Il descendit bientôt de Vico Alvano pour se diriger vers la Villa di San Pietro à Ceremenna où il fut « aimablement accueilli » par le prince Colonna de Summonte.
Le troisième jour, Fortunato partit à l’aube ; le ciel était couvert de gros nuages, « mais une légère brise assurait quand même du beau temps » Il se dirigea vers les Colli di Fontanelle, remonta une rue jusqu’au Maracoccola et puis, après deux heures, arriva aux « agréables pâturages du village de Sant’Agata ». De là, il continua en passant par la colline de Santa Maria della Neve, jusqu’au village le plus éloigné de Termini. Il a ensuite gravi « les deux sommets » du Monte San Costanzo, sur lequel il a fait une brève halte vers 10 heures du matin. Une fois le soleil réapparu entre les nuages, nous avons pu admirer le magnifique paysage qu’il a décrit ainsi : » l’anse verdâtre de Jeranto se fermait à nos pieds, silencieuse et profonde, et loin à l’est les îlots des Gaules étaient dorés, la Sirène redoutée d’Ulysse ; devant, maintenant trois milles en ligne droite, se trouvait l’ensemble du Capri tibérien, désert et fantastique »..

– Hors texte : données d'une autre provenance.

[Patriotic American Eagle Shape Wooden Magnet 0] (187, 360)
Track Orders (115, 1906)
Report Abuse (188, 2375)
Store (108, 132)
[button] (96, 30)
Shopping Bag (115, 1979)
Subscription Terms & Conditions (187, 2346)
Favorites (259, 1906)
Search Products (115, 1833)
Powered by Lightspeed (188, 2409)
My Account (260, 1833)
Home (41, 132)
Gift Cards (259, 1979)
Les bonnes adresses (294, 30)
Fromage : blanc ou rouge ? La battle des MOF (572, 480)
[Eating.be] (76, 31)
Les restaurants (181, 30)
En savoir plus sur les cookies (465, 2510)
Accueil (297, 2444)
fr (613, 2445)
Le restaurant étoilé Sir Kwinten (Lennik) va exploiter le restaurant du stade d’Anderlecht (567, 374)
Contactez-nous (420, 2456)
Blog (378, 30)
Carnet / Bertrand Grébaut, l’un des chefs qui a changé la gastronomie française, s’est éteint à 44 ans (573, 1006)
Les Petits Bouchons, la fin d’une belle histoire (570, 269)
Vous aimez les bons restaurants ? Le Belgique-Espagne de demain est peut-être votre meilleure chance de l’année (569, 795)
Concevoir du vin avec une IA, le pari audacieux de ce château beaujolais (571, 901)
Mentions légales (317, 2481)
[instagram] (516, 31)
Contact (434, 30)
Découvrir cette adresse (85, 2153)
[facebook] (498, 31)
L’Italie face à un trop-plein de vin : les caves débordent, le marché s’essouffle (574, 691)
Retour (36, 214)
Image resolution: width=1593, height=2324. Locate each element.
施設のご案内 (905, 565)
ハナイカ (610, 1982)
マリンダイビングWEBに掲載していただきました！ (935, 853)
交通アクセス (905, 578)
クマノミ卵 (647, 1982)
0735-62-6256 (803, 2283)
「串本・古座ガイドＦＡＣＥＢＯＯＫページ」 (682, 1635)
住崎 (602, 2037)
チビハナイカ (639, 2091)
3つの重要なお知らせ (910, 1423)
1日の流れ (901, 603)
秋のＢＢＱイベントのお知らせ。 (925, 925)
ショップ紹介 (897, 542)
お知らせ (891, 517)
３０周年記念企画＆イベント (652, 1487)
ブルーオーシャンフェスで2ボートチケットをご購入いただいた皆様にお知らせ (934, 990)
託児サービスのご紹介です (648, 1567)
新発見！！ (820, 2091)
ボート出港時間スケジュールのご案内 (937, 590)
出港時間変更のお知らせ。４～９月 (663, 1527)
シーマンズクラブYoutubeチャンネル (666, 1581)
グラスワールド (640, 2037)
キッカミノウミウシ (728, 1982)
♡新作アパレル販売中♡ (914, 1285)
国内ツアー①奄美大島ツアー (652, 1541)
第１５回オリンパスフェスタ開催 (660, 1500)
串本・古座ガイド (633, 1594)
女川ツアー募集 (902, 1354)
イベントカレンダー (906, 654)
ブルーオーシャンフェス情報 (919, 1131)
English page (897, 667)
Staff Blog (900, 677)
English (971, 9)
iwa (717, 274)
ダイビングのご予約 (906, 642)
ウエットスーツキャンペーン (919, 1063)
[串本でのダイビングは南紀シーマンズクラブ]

Après environ une heure, il atteignit enfin Campanella, « un jour sacré pour Minerve », destination finale de cette excursion du XIXe siècle dans les Monts Lattari. Le retour s’effectue par la petite route du côté ouest du Monte San Costanzo qui mène à Termini. De là, il continue sur « l’ancienne route de Massa Lubrense jusqu’à Sorrente ». De là, il partit en calèche à deux heures pour la gare de Castellammare où il prit le train pour Naples « avec l’intention, moitié espoir et moitié désir, de revenir à d’autres occasions dans les Monts Lattari ».